Short exercise:
Extract each item below and reproduce it word for word, keeping the original order.

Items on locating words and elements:
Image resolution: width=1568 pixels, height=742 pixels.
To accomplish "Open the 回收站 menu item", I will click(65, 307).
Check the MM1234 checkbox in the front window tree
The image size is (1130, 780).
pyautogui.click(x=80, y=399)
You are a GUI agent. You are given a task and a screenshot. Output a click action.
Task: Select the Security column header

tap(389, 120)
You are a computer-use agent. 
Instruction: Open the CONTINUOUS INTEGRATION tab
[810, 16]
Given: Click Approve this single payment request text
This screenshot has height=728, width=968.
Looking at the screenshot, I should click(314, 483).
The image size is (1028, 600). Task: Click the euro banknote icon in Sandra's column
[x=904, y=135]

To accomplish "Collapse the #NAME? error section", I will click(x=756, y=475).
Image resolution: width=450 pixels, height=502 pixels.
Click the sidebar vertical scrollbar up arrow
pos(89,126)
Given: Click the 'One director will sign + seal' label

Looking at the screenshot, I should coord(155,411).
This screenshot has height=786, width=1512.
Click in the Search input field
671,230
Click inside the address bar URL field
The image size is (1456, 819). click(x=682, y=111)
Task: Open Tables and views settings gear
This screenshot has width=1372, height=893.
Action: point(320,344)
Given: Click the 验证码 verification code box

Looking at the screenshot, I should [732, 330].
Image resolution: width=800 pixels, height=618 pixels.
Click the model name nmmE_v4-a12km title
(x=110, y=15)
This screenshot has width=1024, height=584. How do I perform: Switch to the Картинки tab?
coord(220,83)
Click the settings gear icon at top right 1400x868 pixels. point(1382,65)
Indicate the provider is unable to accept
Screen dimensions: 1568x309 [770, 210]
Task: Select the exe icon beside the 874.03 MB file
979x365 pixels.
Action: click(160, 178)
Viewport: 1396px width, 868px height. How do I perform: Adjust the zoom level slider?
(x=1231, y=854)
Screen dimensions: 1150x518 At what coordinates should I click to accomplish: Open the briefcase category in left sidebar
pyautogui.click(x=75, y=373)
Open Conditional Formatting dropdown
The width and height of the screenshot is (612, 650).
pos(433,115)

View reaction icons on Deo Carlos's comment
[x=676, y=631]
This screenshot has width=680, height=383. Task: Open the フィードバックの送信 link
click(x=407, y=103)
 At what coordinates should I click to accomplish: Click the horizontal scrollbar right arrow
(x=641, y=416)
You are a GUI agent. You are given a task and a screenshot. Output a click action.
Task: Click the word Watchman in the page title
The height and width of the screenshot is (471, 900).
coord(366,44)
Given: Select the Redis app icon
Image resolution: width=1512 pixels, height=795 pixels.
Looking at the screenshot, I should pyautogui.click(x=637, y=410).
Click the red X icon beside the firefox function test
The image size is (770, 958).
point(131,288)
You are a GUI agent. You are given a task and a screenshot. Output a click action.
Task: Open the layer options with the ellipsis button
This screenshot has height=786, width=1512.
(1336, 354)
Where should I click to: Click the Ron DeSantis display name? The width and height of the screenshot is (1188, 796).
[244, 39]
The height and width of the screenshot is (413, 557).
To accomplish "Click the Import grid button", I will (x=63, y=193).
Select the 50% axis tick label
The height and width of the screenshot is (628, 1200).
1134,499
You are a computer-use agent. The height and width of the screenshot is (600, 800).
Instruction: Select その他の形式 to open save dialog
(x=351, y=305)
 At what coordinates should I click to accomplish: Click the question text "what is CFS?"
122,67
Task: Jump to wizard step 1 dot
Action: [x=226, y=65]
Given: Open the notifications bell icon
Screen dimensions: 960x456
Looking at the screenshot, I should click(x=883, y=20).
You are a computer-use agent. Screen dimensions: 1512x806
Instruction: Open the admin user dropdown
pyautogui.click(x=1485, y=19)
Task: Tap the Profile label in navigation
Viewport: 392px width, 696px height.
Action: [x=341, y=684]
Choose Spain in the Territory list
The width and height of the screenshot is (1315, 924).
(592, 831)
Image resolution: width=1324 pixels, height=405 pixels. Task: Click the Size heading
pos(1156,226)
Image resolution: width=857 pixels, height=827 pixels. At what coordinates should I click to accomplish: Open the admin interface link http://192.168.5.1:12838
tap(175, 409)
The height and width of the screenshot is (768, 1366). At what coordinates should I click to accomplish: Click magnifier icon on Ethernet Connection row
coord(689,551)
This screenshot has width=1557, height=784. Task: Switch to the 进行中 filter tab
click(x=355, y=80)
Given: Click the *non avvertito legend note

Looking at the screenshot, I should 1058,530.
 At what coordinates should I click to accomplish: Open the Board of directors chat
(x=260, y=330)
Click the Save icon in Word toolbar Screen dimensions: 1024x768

Written solution:
Image resolution: width=1568 pixels, height=742 pixels.
To accomplish "Open the 回收站 menu item", I will click(65, 307).
Check the MM1234 checkbox in the front window tree
The image size is (1130, 780).
pyautogui.click(x=80, y=399)
You are a GUI agent. You are given a task and a screenshot. Output a click action.
Task: Select the Security column header

tap(389, 120)
You are a computer-use agent. 
Instruction: Open the CONTINUOUS INTEGRATION tab
[810, 16]
Given: Click Approve this single payment request text
This screenshot has height=728, width=968.
Looking at the screenshot, I should click(314, 483).
The image size is (1028, 600). Task: Click the euro banknote icon in Sandra's column
[x=904, y=135]

To accomplish "Collapse the #NAME? error section", I will click(x=756, y=475).
Image resolution: width=450 pixels, height=502 pixels.
Click the sidebar vertical scrollbar up arrow
pos(89,126)
Given: Click the 'One director will sign + seal' label

Looking at the screenshot, I should coord(155,411).
This screenshot has height=786, width=1512.
Click in the Search input field
671,230
Click inside the address bar URL field
The image size is (1456, 819). click(x=682, y=111)
Task: Open Tables and views settings gear
This screenshot has width=1372, height=893.
Action: point(320,344)
Given: Click the 验证码 verification code box

Looking at the screenshot, I should [732, 330].
Image resolution: width=800 pixels, height=618 pixels.
Click the model name nmmE_v4-a12km title
(x=110, y=15)
This screenshot has width=1024, height=584. How do I perform: Switch to the Картинки tab?
coord(220,83)
Click the settings gear icon at top right 1400x868 pixels. point(1382,65)
Indicate the provider is unable to accept
Screen dimensions: 1568x309 [770, 210]
Task: Select the exe icon beside the 874.03 MB file
979x365 pixels.
Action: click(160, 178)
Viewport: 1396px width, 868px height. How do I perform: Adjust the zoom level slider?
(x=1231, y=854)
Screen dimensions: 1150x518 At what coordinates should I click to accomplish: Open the briefcase category in left sidebar
pyautogui.click(x=75, y=373)
Open Conditional Formatting dropdown
The width and height of the screenshot is (612, 650).
pos(433,115)

View reaction icons on Deo Carlos's comment
[x=676, y=631]
This screenshot has width=680, height=383. Task: Open the フィードバックの送信 link
click(x=407, y=103)
 At what coordinates should I click to accomplish: Click the horizontal scrollbar right arrow
(x=641, y=416)
You are a GUI agent. You are given a task and a screenshot. Output a click action.
Task: Click the word Watchman in the page title
The height and width of the screenshot is (471, 900).
coord(366,44)
Given: Select the Redis app icon
Image resolution: width=1512 pixels, height=795 pixels.
Looking at the screenshot, I should pyautogui.click(x=637, y=410).
Click the red X icon beside the firefox function test
The image size is (770, 958).
point(131,288)
You are a GUI agent. You are given a task and a screenshot. Output a click action.
Task: Open the layer options with the ellipsis button
This screenshot has height=786, width=1512.
(1336, 354)
Where should I click to: Click the Ron DeSantis display name? The width and height of the screenshot is (1188, 796).
[244, 39]
The height and width of the screenshot is (413, 557).
To accomplish "Click the Import grid button", I will (x=63, y=193).
Select the 50% axis tick label
The height and width of the screenshot is (628, 1200).
1134,499
You are a computer-use agent. The height and width of the screenshot is (600, 800).
Instruction: Select その他の形式 to open save dialog
(x=351, y=305)
 At what coordinates should I click to accomplish: Click the question text "what is CFS?"
122,67
Task: Jump to wizard step 1 dot
Action: [x=226, y=65]
Given: Open the notifications bell icon
Screen dimensions: 960x456
Looking at the screenshot, I should click(x=883, y=20).
You are a computer-use agent. Screen dimensions: 1512x806
Instruction: Open the admin user dropdown
pyautogui.click(x=1485, y=19)
Task: Tap the Profile label in navigation
Viewport: 392px width, 696px height.
Action: [x=341, y=684]
Choose Spain in the Territory list
The width and height of the screenshot is (1315, 924).
(592, 831)
Image resolution: width=1324 pixels, height=405 pixels. Task: Click the Size heading
pos(1156,226)
Image resolution: width=857 pixels, height=827 pixels. At what coordinates should I click to accomplish: Open the admin interface link http://192.168.5.1:12838
tap(175, 409)
The height and width of the screenshot is (768, 1366). At what coordinates should I click to accomplish: Click magnifier icon on Ethernet Connection row
coord(689,551)
This screenshot has width=1557, height=784. Task: Switch to the 进行中 filter tab
click(x=355, y=80)
Given: Click the *non avvertito legend note

Looking at the screenshot, I should 1058,530.
 At what coordinates should I click to accomplish: Open the Board of directors chat
(x=260, y=330)
Click the Save icon in Word toolbar Screen dimensions: 1024x768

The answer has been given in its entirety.